Managua, Nicaragua – Singer-songwriter Carlos Mejia Godoy, the newly named vice-presidential candidate for a center-left party competing in Nicaragua’s Nov. 5 elections, said he will go on composing and performing during the campaign.
Mejia Godoy, 63, agreed this week to join the ticket of the Sandinista Renewal Movement after erstwhile vice-presidential hopeful Edmundo Jarquin moved up to the top spot as a result of the sudden death of Herty Lewites, the former Managua mayor who founded the party.
The singer said he will not repeat what he sees as the mistake made by other Latin American musical artists who put their careers aside when they decided to seek public office.
“That was the error of Palito Ortega (in Argentina) and that was the error of Ruben Blades (in Panama): give up everything to get involved in politics.
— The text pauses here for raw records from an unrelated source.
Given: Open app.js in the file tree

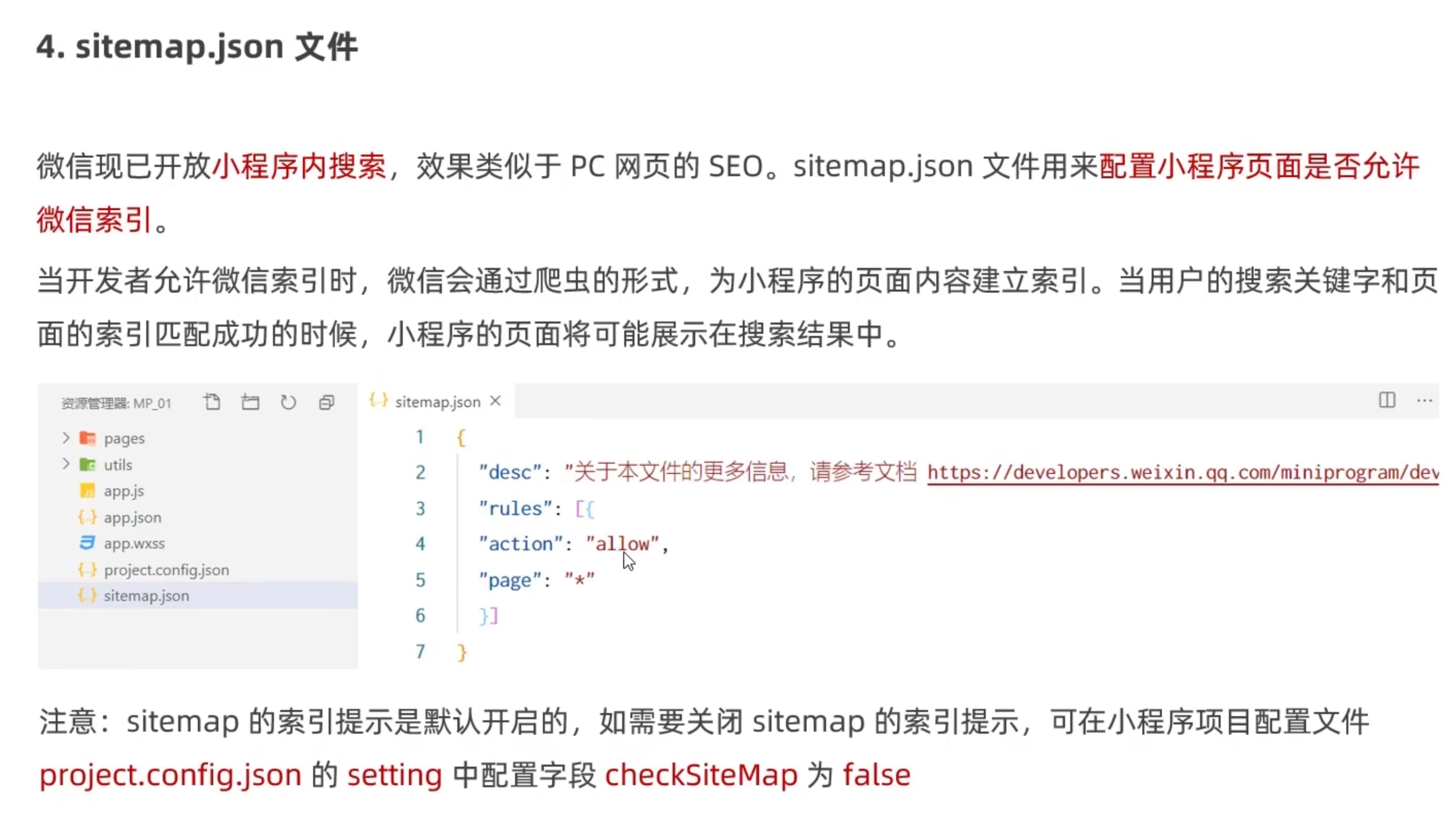Looking at the screenshot, I should 123,492.
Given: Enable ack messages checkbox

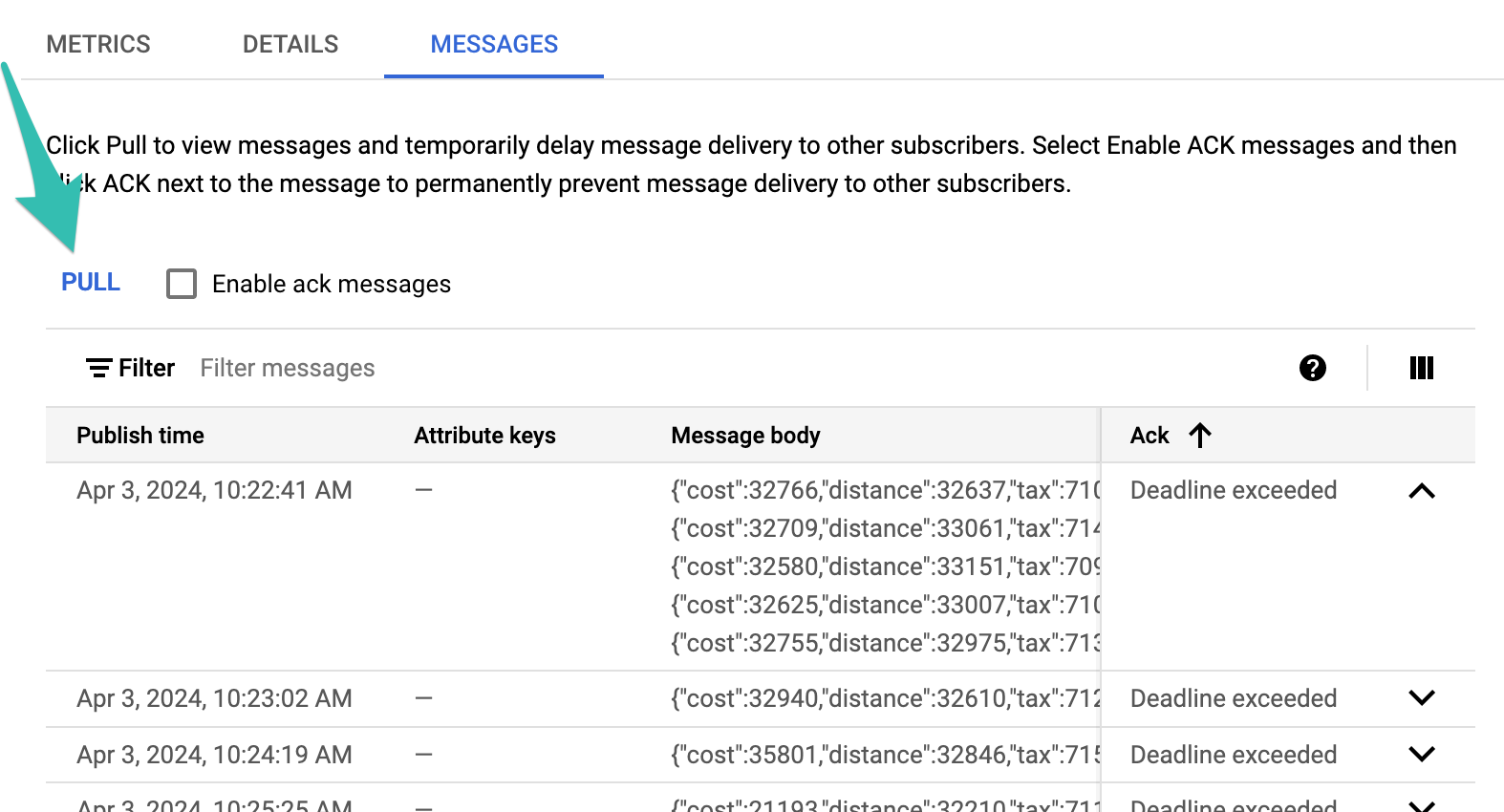Looking at the screenshot, I should [x=182, y=284].
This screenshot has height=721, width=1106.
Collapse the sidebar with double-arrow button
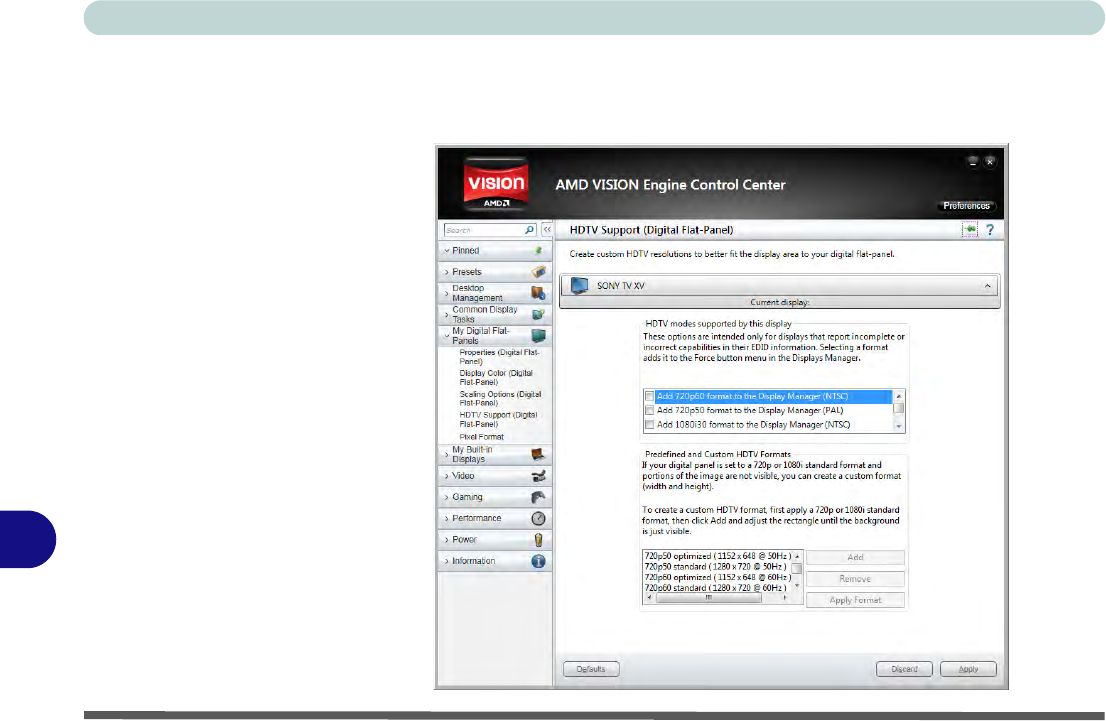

No way! The people know you for your own craft,” said the composer of the Sandinista anthem.
“What is it I’ve been doing over these last 40 years? Singing, it’s the only thing I’ve learned and the only thing I’m known for doing,” he added.
Mejia Godoy said he told the leaders of his party that being able to continue his musical career was a condition for agreeing to be on the ticket.
“When I accepted I told them: condition ‘sine qua non,’ as the lawyers say, give me time to continue composing and continue singing. If you take that from me, you take away my oxygen, my reason for being. It’s as if you prohibit a bird from flying and from singing,” he recounted.
Mejia Godoy, who last year dedicated a song to Lewites, hosts a television program featuring folklore and comedy and heads a foundation that organizes concerts of traditional Nicaraguan music.
Lewites, who was 66, died Sunday of a heart attack. Within days, the Sandinista Renewal Movement decided to make Jarquin, a 59-year-old economist and son-in-law of former President Violeta Chamorro, the party’s presidential candidate.
The former mayor of the capital bolted from the Sandinistas after party chief Daniel Ortega refused to allow a primary to choose the party’s presidential aspirant.
Ortega, who governed Nicaragua from 1979-90, first as leader of the junta that ousted dictator Anastasio Somoza and subsequently as the elected head of state, is making yet another bid for the presidency, having lost the last three elections.